The report makes seven substantive findings. (Of the nine original allegations, two were duplicative.) The first is the allegation that a questionable recruitment process had occurred for the Dean of the School of Medicine that was potentially non-compliant with University recruitment and compensation policies. That allegation was not sustained. The second allegation asserted that irresponsible spending was occurring in the School of Medicine that called into question the solvency of the school. That allegation was not sustained. There were five additional allegations, each of a personal nature involving the Dean of the School of Medicine. None of these additional allegations was sustained.
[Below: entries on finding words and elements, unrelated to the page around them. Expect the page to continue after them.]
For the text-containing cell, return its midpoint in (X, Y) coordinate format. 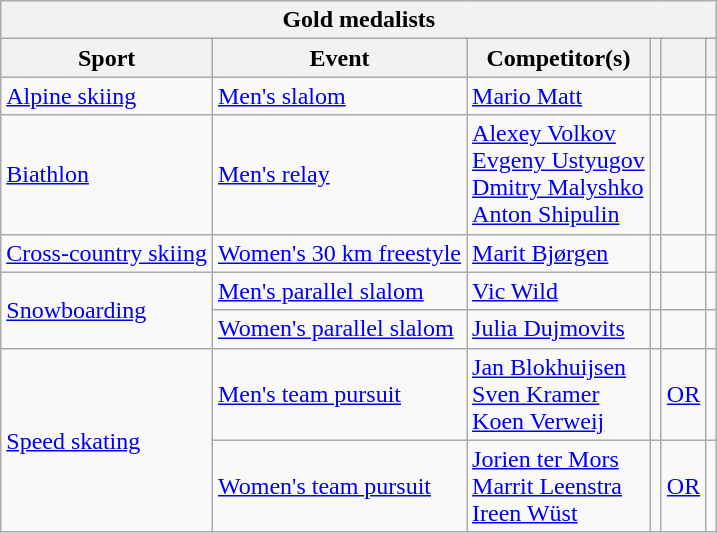
Sport (107, 58)
Julia Dujmovits (559, 329)
Alpine skiing (107, 96)
Women's team pursuit (339, 486)
Jan BlokhuijsenSven KramerKoen Verweij (559, 394)
Mario Matt (559, 96)
Biathlon (107, 174)
Cross-country skiing (107, 253)
Snowboarding (107, 310)
Men's relay (339, 174)
Men's team pursuit (339, 394)
Alexey VolkovEvgeny UstyugovDmitry MalyshkoAnton Shipulin (559, 174)
Marit Bjørgen (559, 253)
Women's parallel slalom (339, 329)
Jorien ter MorsMarrit LeenstraIreen Wüst (559, 486)
Gold medalists (359, 20)
Speed skating (107, 440)
Men's slalom (339, 96)
Women's 30 km freestyle (339, 253)
Vic Wild (559, 291)
Men's parallel slalom (339, 291)
Competitor(s) (559, 58)
Event (339, 58)
Determine the [x, y] coordinate at the center of the cell enclosing the given text.  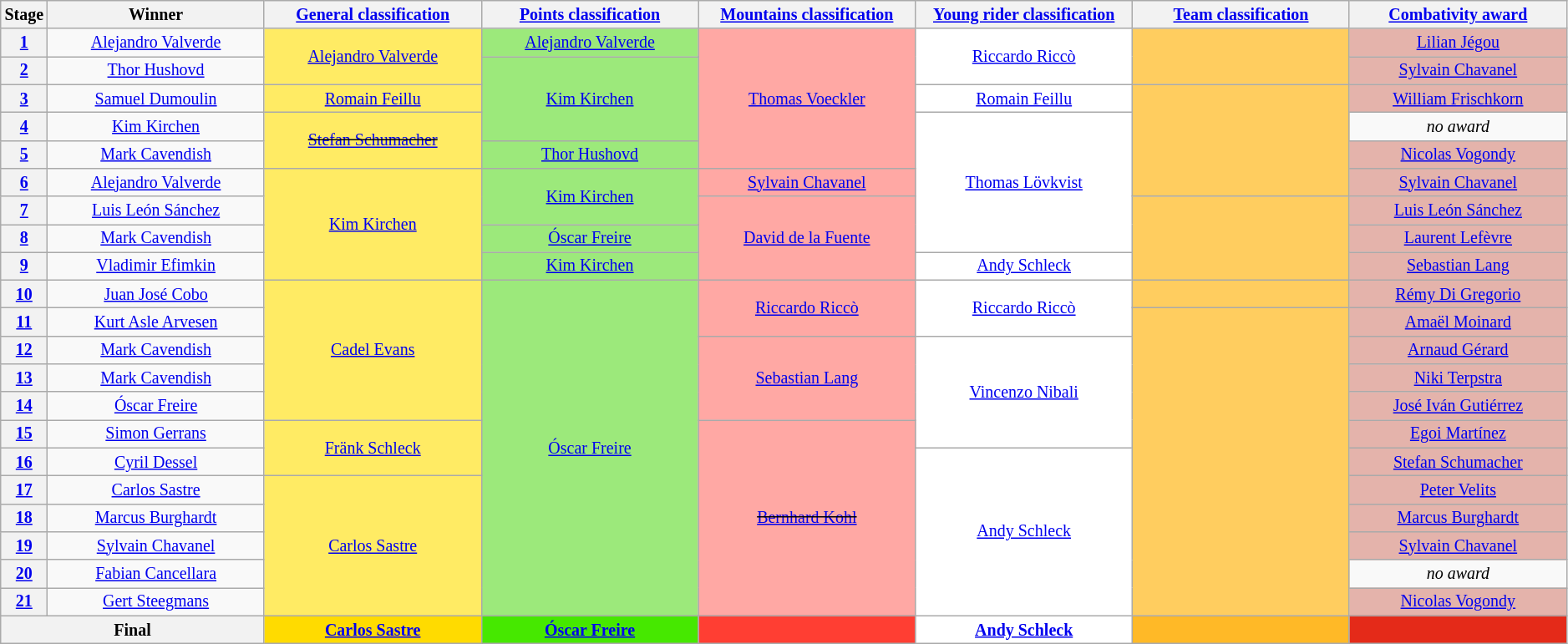
Rémy Di Gregorio [1458, 294]
Points classification [590, 15]
3 [24, 99]
Vincenzo Nibali [1024, 393]
Juan José Cobo [155, 294]
Winner [155, 15]
Combativity award [1458, 15]
7 [24, 211]
11 [24, 322]
Simon Gerrans [155, 434]
General classification [373, 15]
Thomas Lövkvist [1024, 182]
6 [24, 182]
17 [24, 490]
Gert Steegmans [155, 601]
Vladimir Efimkin [155, 266]
Fränk Schleck [373, 448]
David de la Fuente [807, 238]
12 [24, 351]
14 [24, 406]
José Iván Gutiérrez [1458, 406]
9 [24, 266]
10 [24, 294]
Peter Velits [1458, 490]
Fabian Cancellara [155, 573]
Thomas Voeckler [807, 99]
20 [24, 573]
21 [24, 601]
18 [24, 518]
8 [24, 239]
19 [24, 546]
Amaël Moinard [1458, 322]
4 [24, 127]
Mountains classification [807, 15]
Team classification [1241, 15]
15 [24, 434]
Kurt Asle Arvesen [155, 322]
13 [24, 378]
Laurent Lefèvre [1458, 239]
Samuel Dumoulin [155, 99]
2 [24, 70]
Cadel Evans [373, 351]
Lilian Jégou [1458, 43]
Cyril Dessel [155, 463]
William Frischkorn [1458, 99]
Arnaud Gérard [1458, 351]
Young rider classification [1024, 15]
5 [24, 154]
Final [133, 630]
Egoi Martínez [1458, 434]
Niki Terpstra [1458, 378]
Bernhard Kohl [807, 518]
1 [24, 43]
16 [24, 463]
Stage [24, 15]
Identify which cell holds the provided text, then report its (X, Y) central coordinate. 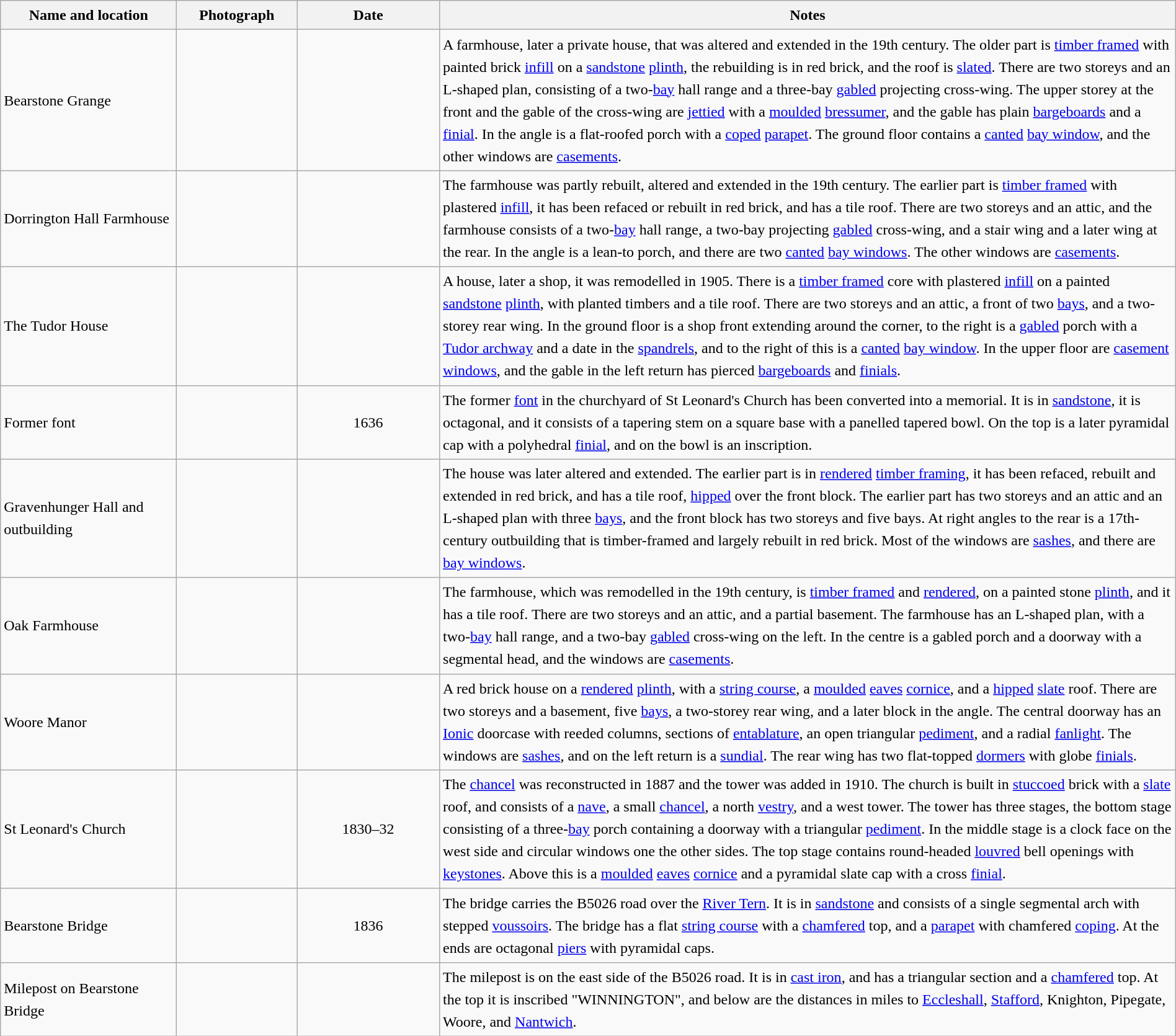
Former font (89, 422)
Milepost on Bearstone Bridge (89, 999)
1636 (368, 422)
Photograph (237, 15)
St Leonard's Church (89, 829)
Oak Farmhouse (89, 625)
Bearstone Grange (89, 100)
The Tudor House (89, 326)
Bearstone Bridge (89, 925)
Gravenhunger Hall and outbuilding (89, 519)
Notes (808, 15)
1830–32 (368, 829)
Date (368, 15)
1836 (368, 925)
Dorrington Hall Farmhouse (89, 218)
Name and location (89, 15)
Woore Manor (89, 722)
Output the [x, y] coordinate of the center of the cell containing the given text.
The first two allegations concerned the conduct of the institution. The five additional allegations concerned the conduct of an individual, or individuals, and, as noted above, none of these allegations was sustained. The Office of the General Counsel has determined that those portions of the report that address unsubstantiated allegations against an individual are not releasable under the California Public Records Act. Under California law, when accusations against an individual are not sustained upon investigation, disclosing or repeating the unsustained allegations can constitute an invasion of the individual’s right to privacy under the California constitution. (American Federation of State etc. Employees v. Regents of University of California (1978) 80 Cal. App. 3d 913; Bakersfield City School Dist. v. Superior Court, (2004) 118 Cal. App. 4th 1041).
The report can be found at www.universityofcalifornia.edu/news/2007/jul23.pdf.